After any amount of AF, your heart begins a slow or a faster process called 'remodeling'. Both its substrate and its morphology begin to change as an adaptive response to the stresses the arrythmia imposes on the myocytes and the valves affected, particularly the mitral valve between that pesky left atrium and its left ventricle neighbor. There is also fibrosis, or simply...scar tissue. This happens inside the atrium, on its inner surfaces, where the strains and stresses are keenly felt. Fibrosis makes the task of fixing you via catheter ablation more difficult. Also, if left to run unchecked, your atrium will enlarge, and that, too, causes fibrosis.
Further, with even a short and distant experience with episodic AF, you run the risk of stroke. In fact, the cardiology field feels that most strokes that happen any time within about six months (!!!!) of your last AF episode, can be attributed, in all probability, to the AF. Not certainly, but the stats suggest rather strongly that,. once you show AF, you go on apixaban or equivalent for life.
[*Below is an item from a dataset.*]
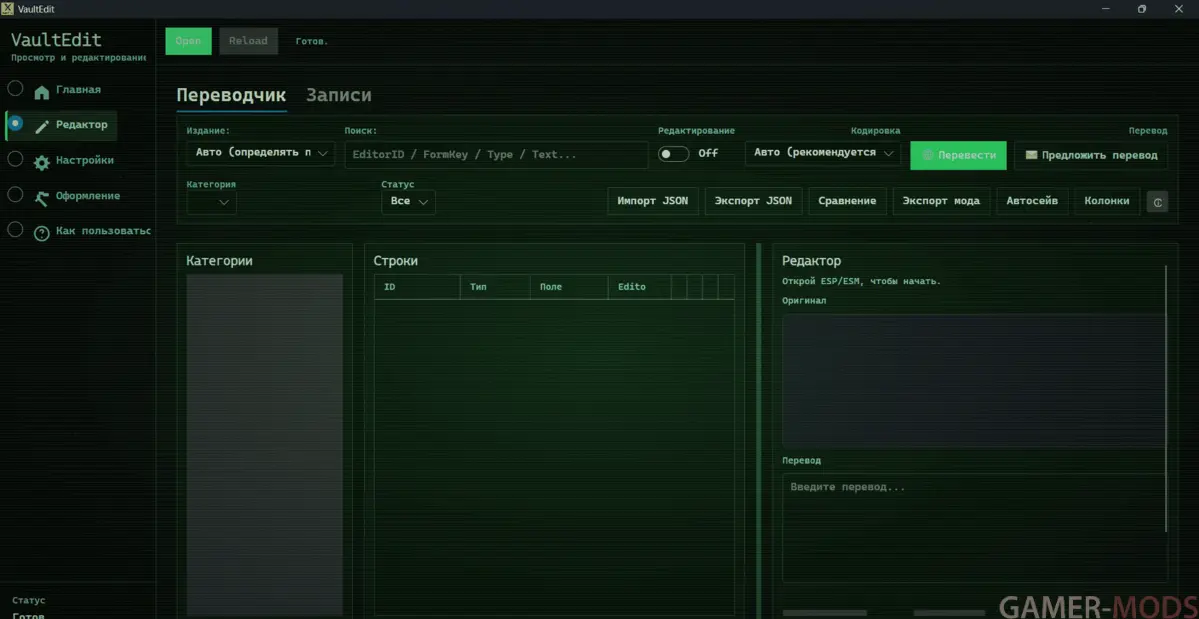Screen dimensions: 1199x619
Task: Click the small icon button after Колонки
Action: (1157, 201)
Some EPs will let you, or agree to let you, go off NOACs (new oral anti-coagulants) if you have no further arrythmia...AND...you have a non-leaking, firmly closed, Watchman device inserted into the left atrial appendage. This is typically after you have had a confirmation TEE (trans-esophageal echocardiogram), and that rarely happens before six months have passed since the installation of the Watchman.
With all that firehose material, may I ask, and I'm not being snide or prying, but why do you think you should not take it?
Thank you for this wonderful abstract, as I believe it to be wholly accurate. I stroked ('20), and had two type II MI's from Arrymthia in '22. I have a Watchman from '23. Through the clincalc.com link, I scored a 5. A bit high, eh? I use Aetna for Part D, Drugs, and an NP from there called me, went over my med history, and told me I needed to be on Eliqus or an equivalent. They're so firm on it they're asking my cardiologist to prescribe it. I really appreciate your concise and easy read.